Efficient health care requires informed doctors and patients. Gerd Gigerenzer and Sir J. A. Muir Gray identify seven "sins" that have contributed to a lack of respective knowledge and explain why governments and health institutes need to change course.

Efficient health care requires informed doctors and patients. The health care system we inherited from the 20th century falls short on both counts. Most doctors and patients do not understand the available medical evidence. We identify seven "sins" that have contributed to this lack of knowledge: biased funding; biased reporting in medical journals, brochures, and the media; conflicts of interest; defensive medicine; and medical schools that fail to teach doctors how to comprehend health statistics.

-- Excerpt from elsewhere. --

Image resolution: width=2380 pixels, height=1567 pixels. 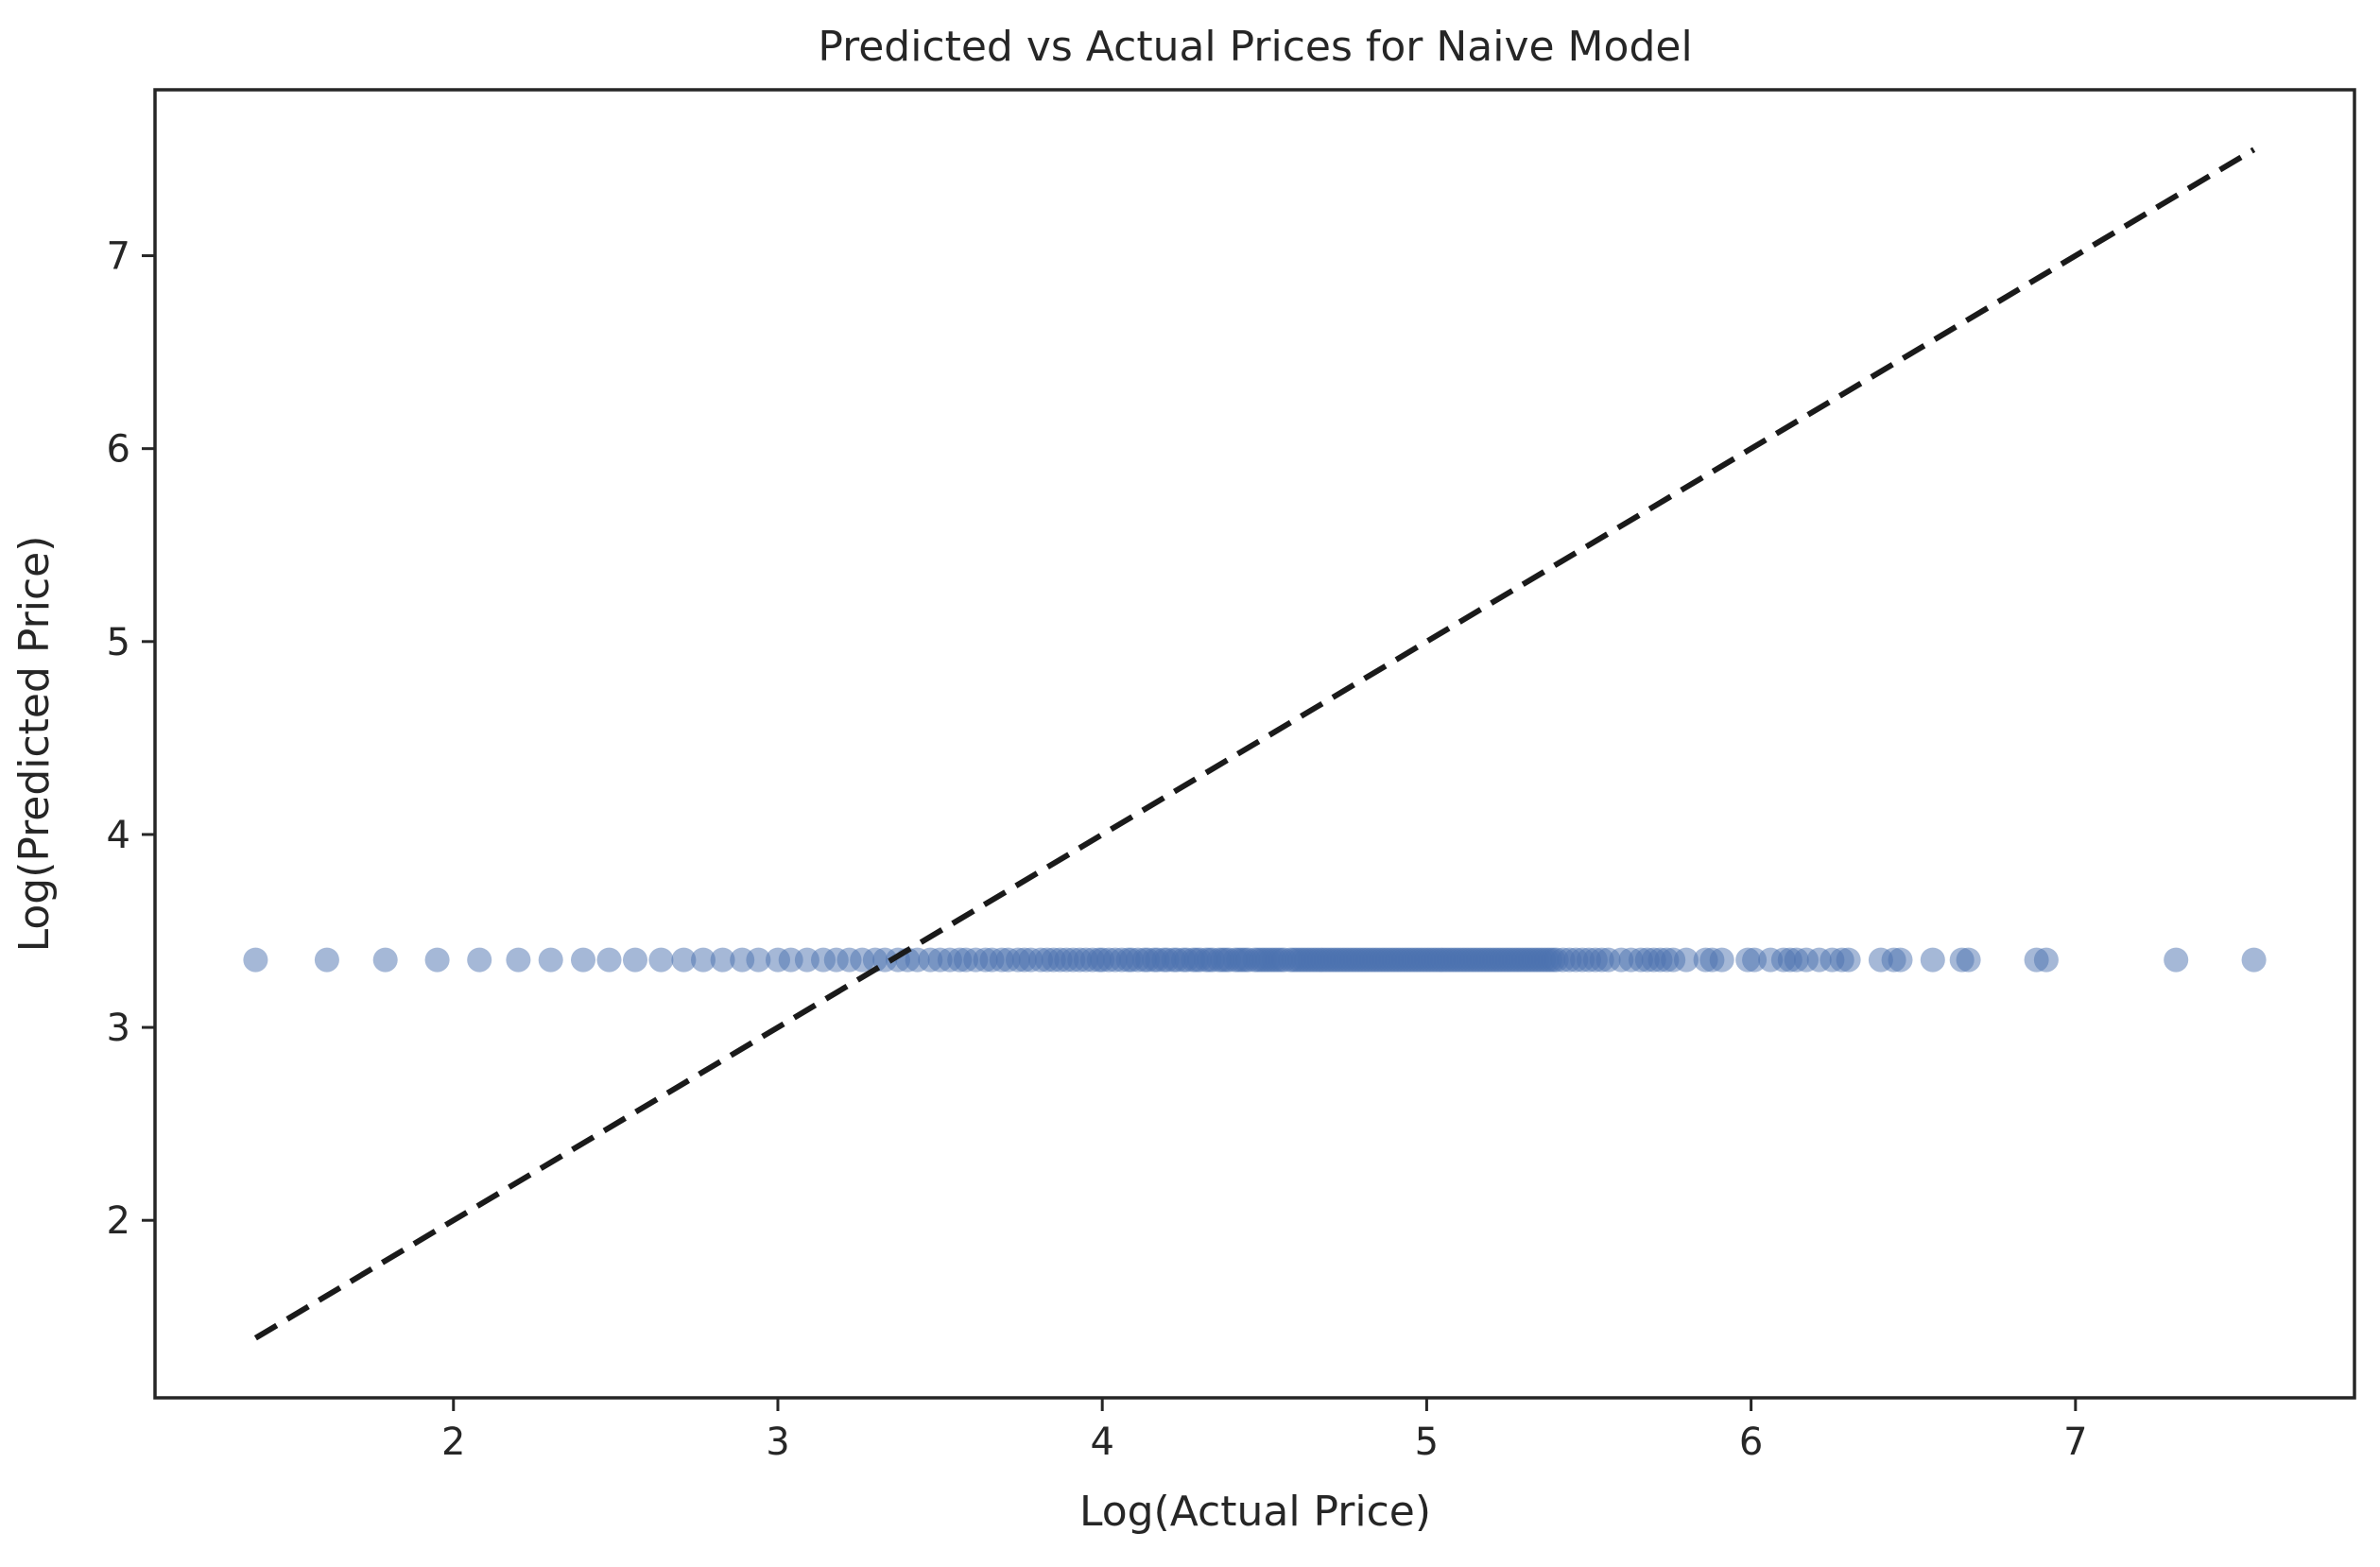 What do you see at coordinates (118, 1028) in the screenshot?
I see `y-tick-label: 3` at bounding box center [118, 1028].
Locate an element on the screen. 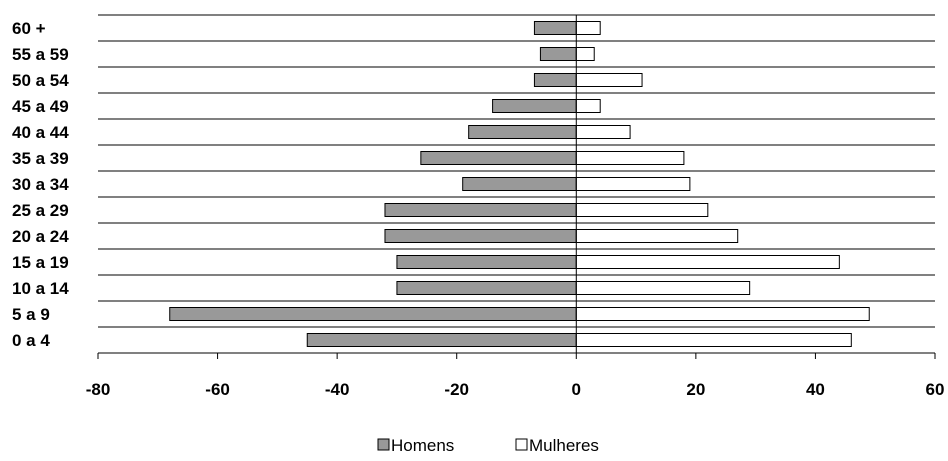 This screenshot has height=461, width=948. category-label: 55 a 59 is located at coordinates (40, 54).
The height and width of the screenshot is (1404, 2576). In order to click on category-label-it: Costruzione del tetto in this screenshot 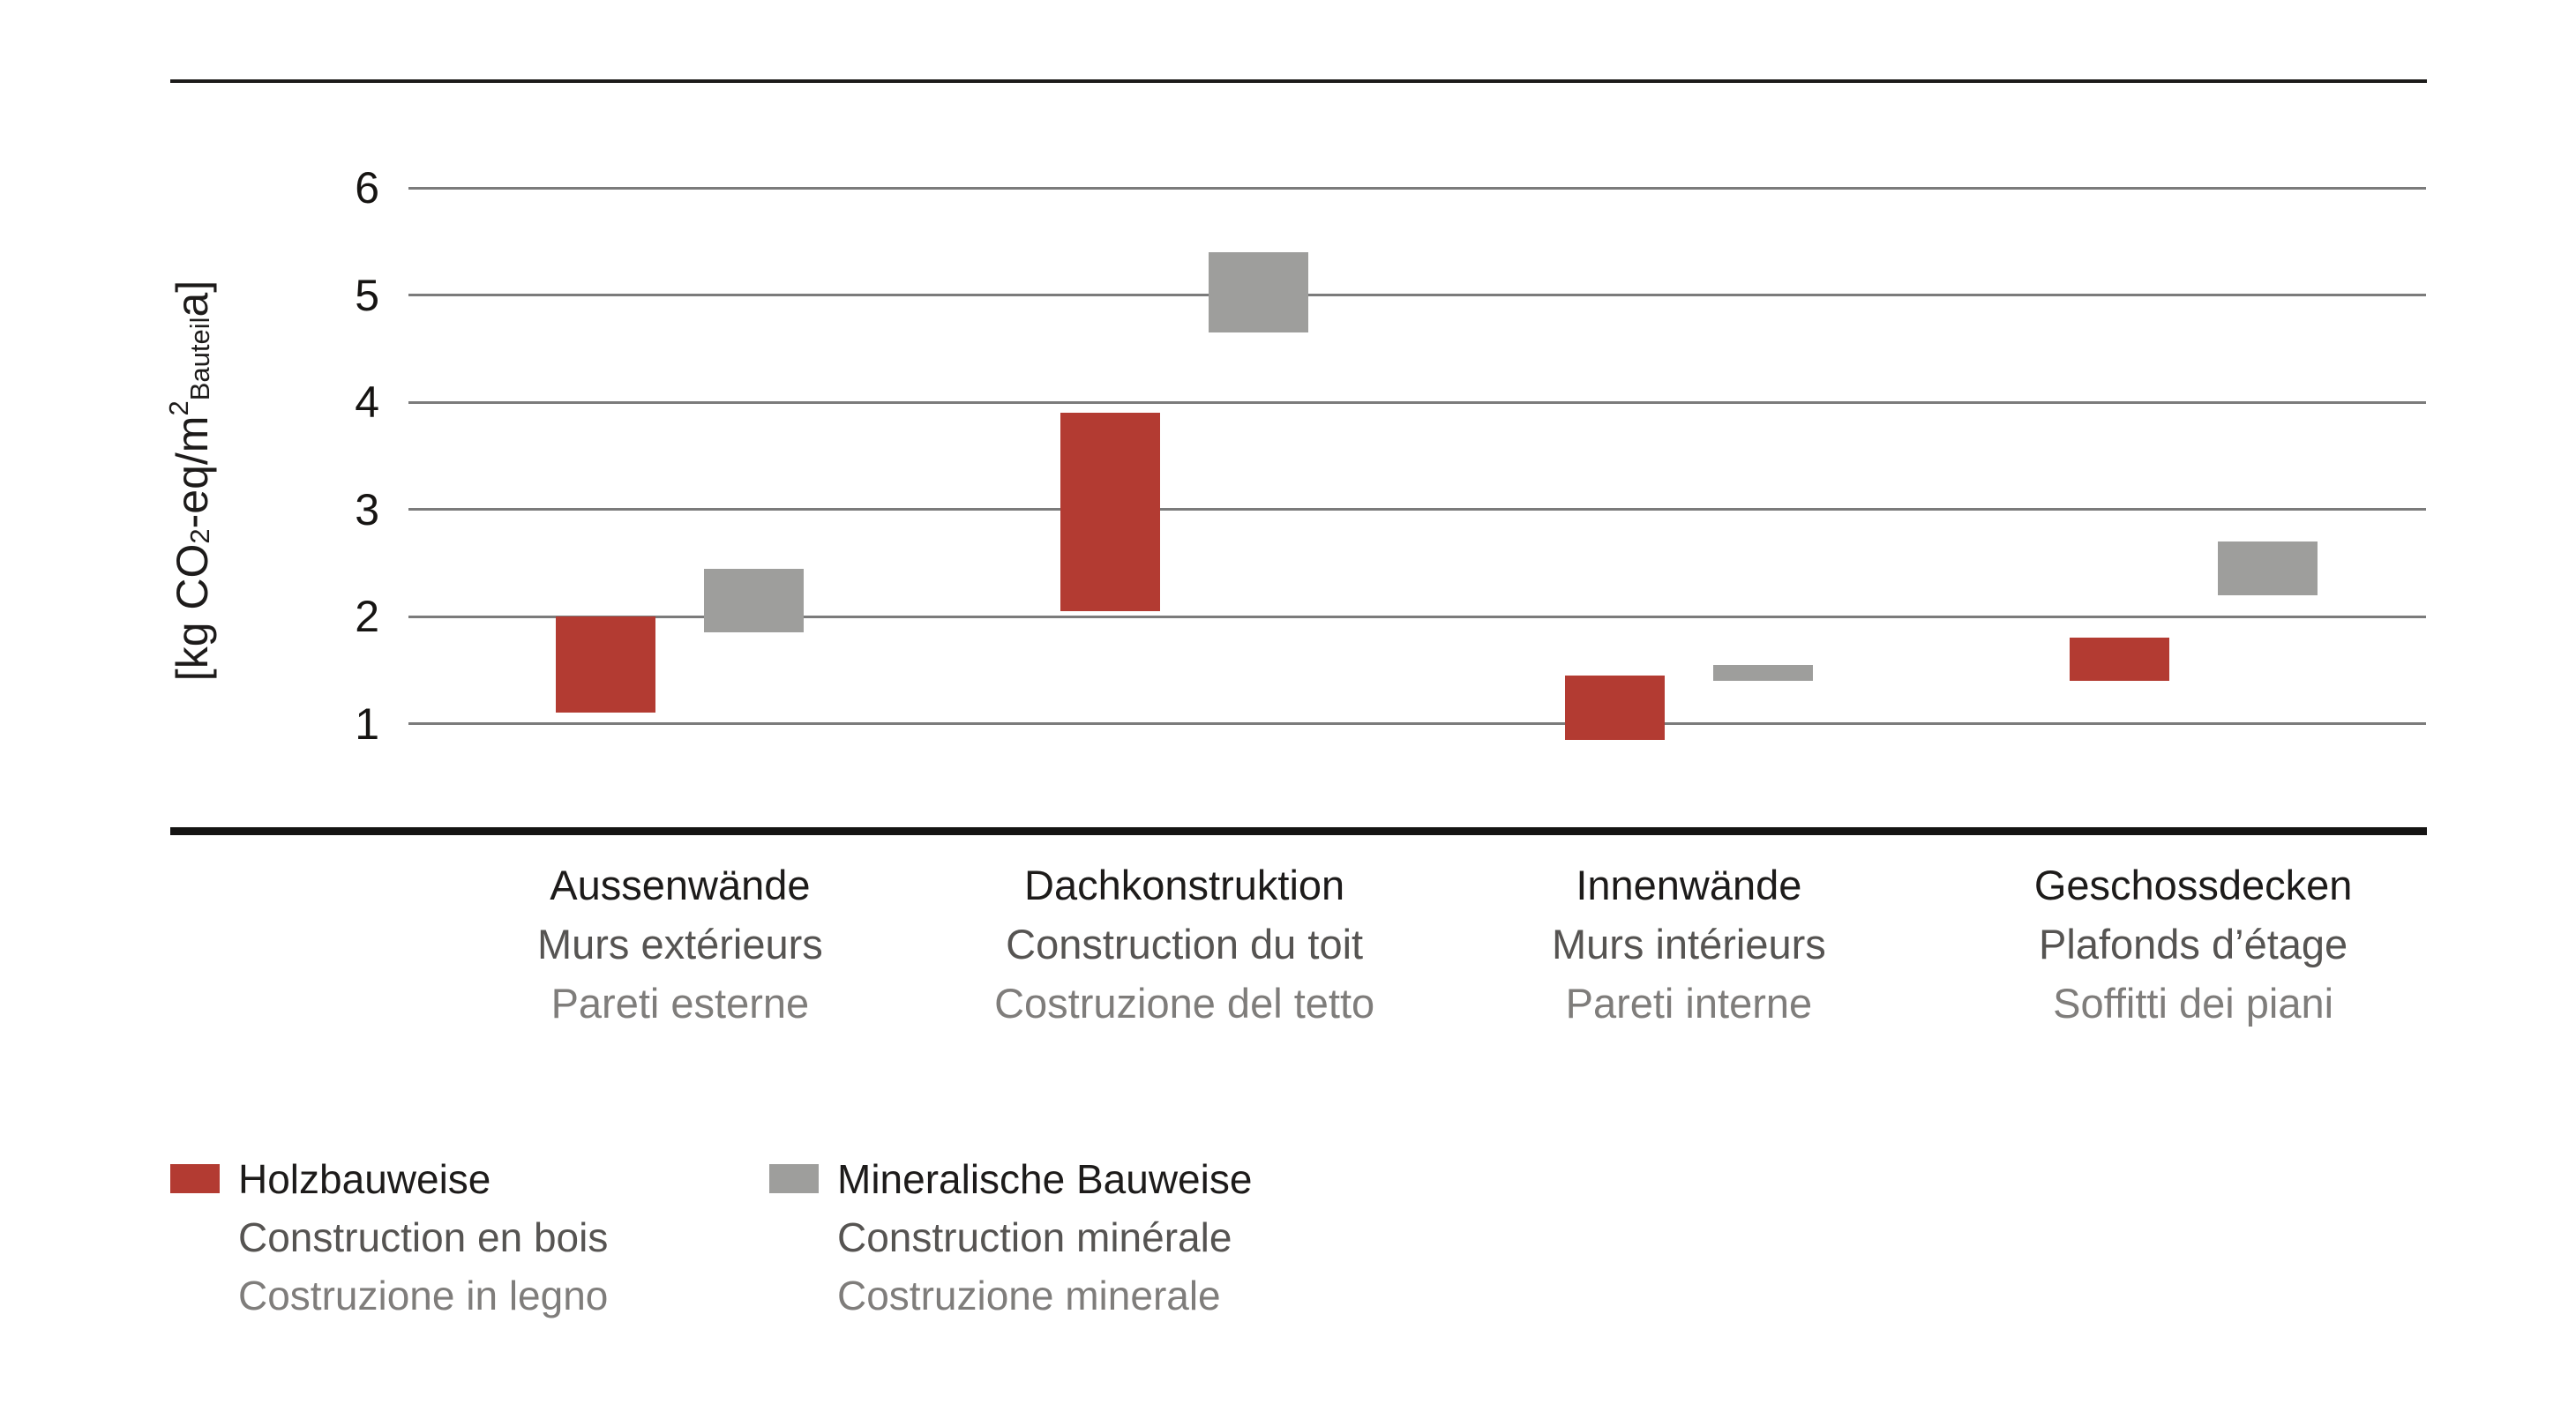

These flaws have generated a partially inefficient system that wastes taxpayers' money for unnecessary or even potentially harmful tests and treatments, and for medical research that is of limited relevance for the patient. Raising taxes or rationing care are often thought to be the only alternatives in the face of exploding health care costs. Yet there is a third option through promoting health literacy: getting better care for less money. The 21st century should become the century of the patient. Governments and health institutions need to change course and provide honest and transparent information, creating better doctors, better patients, and, ultimately, better health care.

Book Chapter

Gigerenzer, G. & Gray, J. A. M. Launching the Century of the Patient. In G. Gigerenzer & J. A. M. Gray (Eds.), Better Doctors, Better Patients, Better Decisions: Envisioning Healthcare 2020. Strüngmann Forum Report, vol. 6. Cambridge, MA: MIT Press.